There are only two propositions on the June 2008 ballot. Both deal with eminent domain. It is a subject that generates lots of grumbles and concerns but is in reality hardly that big an issue in California. The reason is that California laws have become very tight over the years in how government agencies can take (meaning buy) private land.

I work for a community that has used eminent domain for economic development purposes. It is never grandma's house we buy through eminent domain. Most cities don't even have the ability to use eminent domain on homes for redevelopment. They don't need it. What they need is the ability to buy commercial and industrial properties to encourage higher quality development and clean up messes. Specifically, we're talking junk yards, run down properties, and vacant buildings.

If a city uses eminent domain to buy your property for any purpose, your business gets top dollar for the land (even in bad real estate markets like this one), moving expenses, help with preparing a new site, and even new government paid letterhead and business cards with your new address. This is a deal, folks.

Okay, let's talk about these two propositions. Proposition 98 is from the Howard Jarvis Taxpayers Association. This bunch has totally sold out to special interest. They had a deal in the legislature on eminent domain reform and backed out when the apartment owners and mobile home park owners offered to pay for this legislation. While it severely limits eminent domain, it also ends rent control. That is the real reason for this proposition. These folks paid to have it on the ballot. Hiding behind eminent domain is just a sham put over on the voters. I don't see how this initiative is even legal since it mixes more than one subject.

Prop 98 is so sloppy that it bans eminent domain for water systems even. That means that an aqueduct along the edge of some farm could be blocked because that farmer (AKA big corporation) knows they can hold out for any price they want for that strip of land. It also puts in a bunch of new rules limiting cities' ability to regulate any development. I sure hope you like that new fertilizer plant by your house. Once again, we see what a mess legislation by initiative is.

Proposition 99 is sponsored by the League of California Cities. No, they didn't use tax dollars to put this together -- one of several lies you here from the Prop 98 shills. They raised the money from crazy people like me who support real safeguards. Prop 99 bans the use of eminent domain on single family homes for economic development purposes. That's it. It also cancels out Prop 98.

Here's the No on 98 web site. Enjoy. And next time you see the "Jarvis Taxpayers" sponsoring anything, ask them who is paying for it. That group is now officially useless in my book. What a pity.

Okay, on to the judges. In recent years, so very odd people have realized it's not hard to get elected as a judge. Previously, voters could be fairly sure the people on the ballot were generally qualified. Through slick campaigns, we have had some unqualified (the Bar Association's term) people elected. My colleague Tom Long, an attorney and councilman from the city of Rancho Palos Verdes, has put together a review of judges on the ballot. I think these are generally LA County. For other areas, please look for your bar association's reviews. If you need help on that, let me know and I'll find it for you.

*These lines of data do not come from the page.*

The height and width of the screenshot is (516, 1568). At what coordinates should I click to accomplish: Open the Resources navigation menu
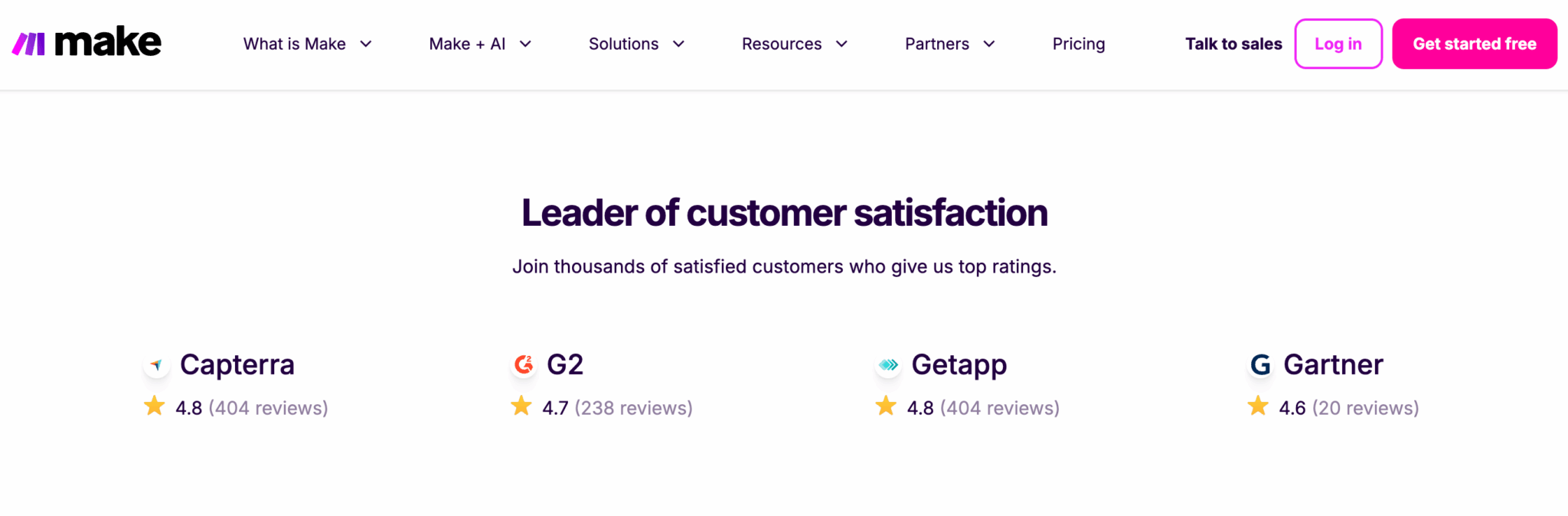tap(794, 44)
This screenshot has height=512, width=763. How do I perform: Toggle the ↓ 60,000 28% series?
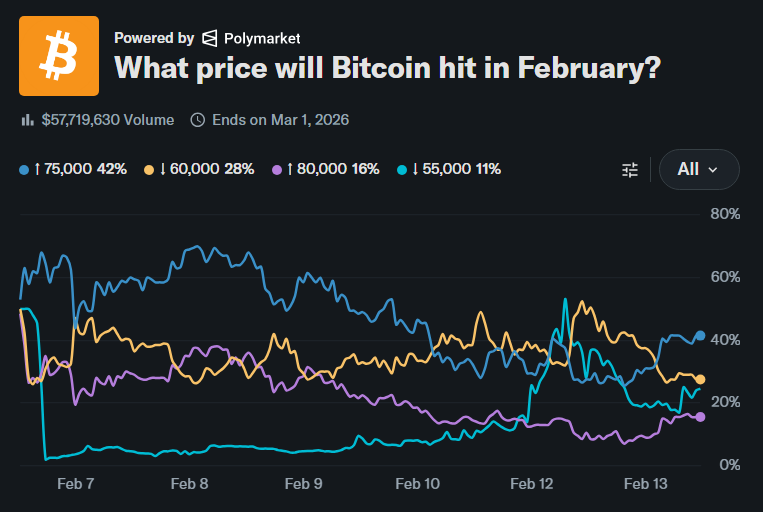click(x=206, y=170)
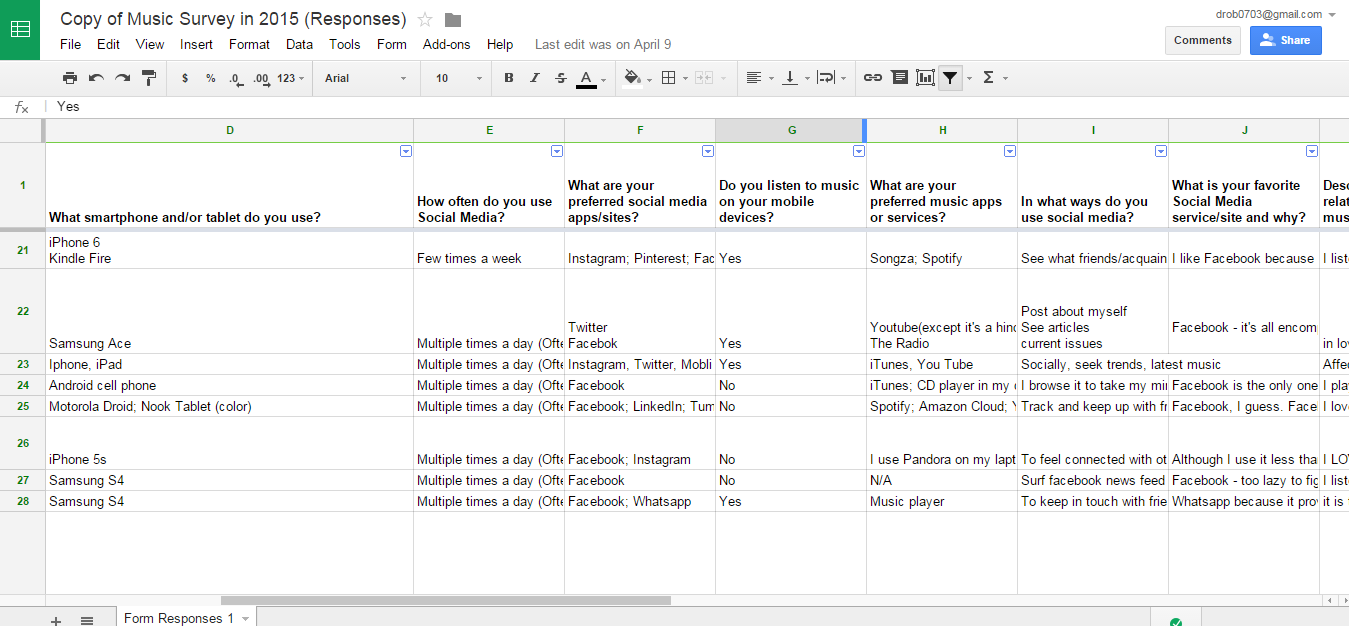This screenshot has width=1349, height=626.
Task: Open the Arial font family dropdown
Action: pyautogui.click(x=365, y=78)
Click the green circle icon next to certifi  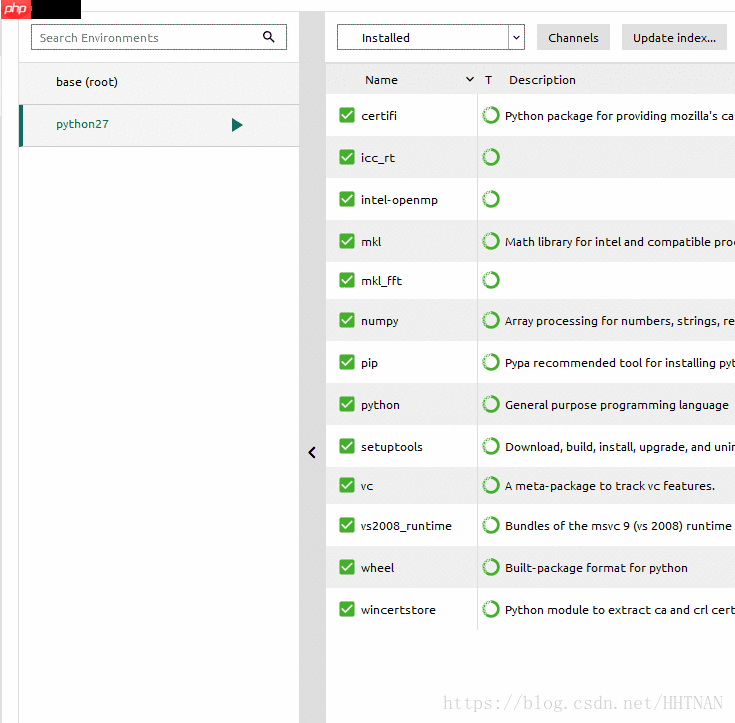pyautogui.click(x=491, y=116)
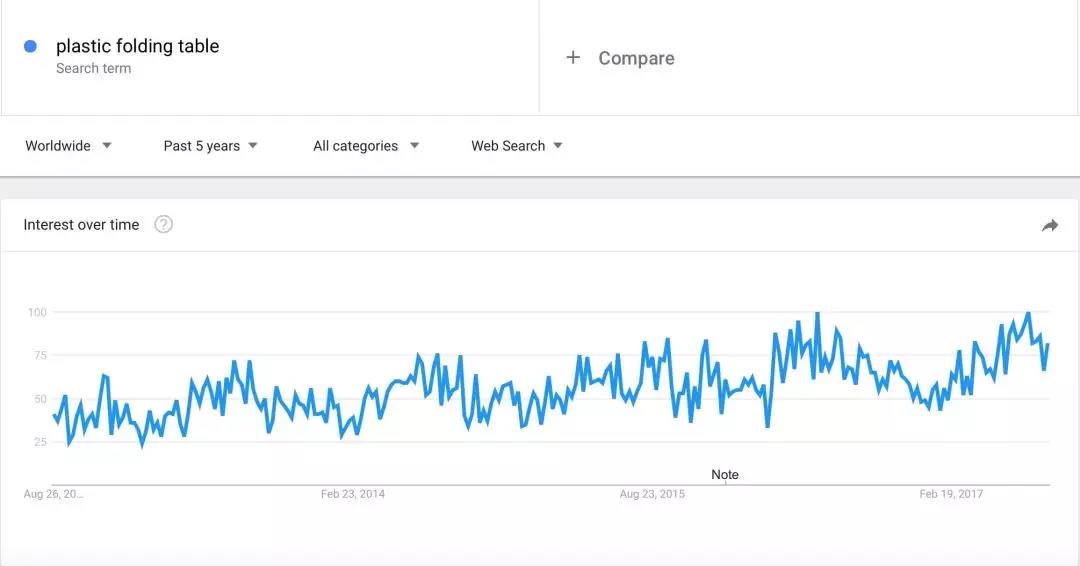This screenshot has width=1080, height=566.
Task: Click the Web Search dropdown arrow
Action: tap(558, 146)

Here is Tom's review on the judges reprinted by his permission and with my thanks:

The June primary election is coming up and there are literally dozens of attorneys running for judicial positions that we are asked to vote on.  The Los Angeles County Bar Association interviews and rates most candidates.  Their ratings can be found at the web link below:


In general where more than one candidate is rated at least "qualified" (and this is often the case) I tend to vote for the candidate who is not a prosecutor.  The reason I do this is that so many prosecutors are appointed or elected as judges that the criminal courtrooms are full and these attorneys overflow into civil courtrooms where they are asked to handle matters of civil law on which they have no experience.  This serves to make our legal system much less efficient.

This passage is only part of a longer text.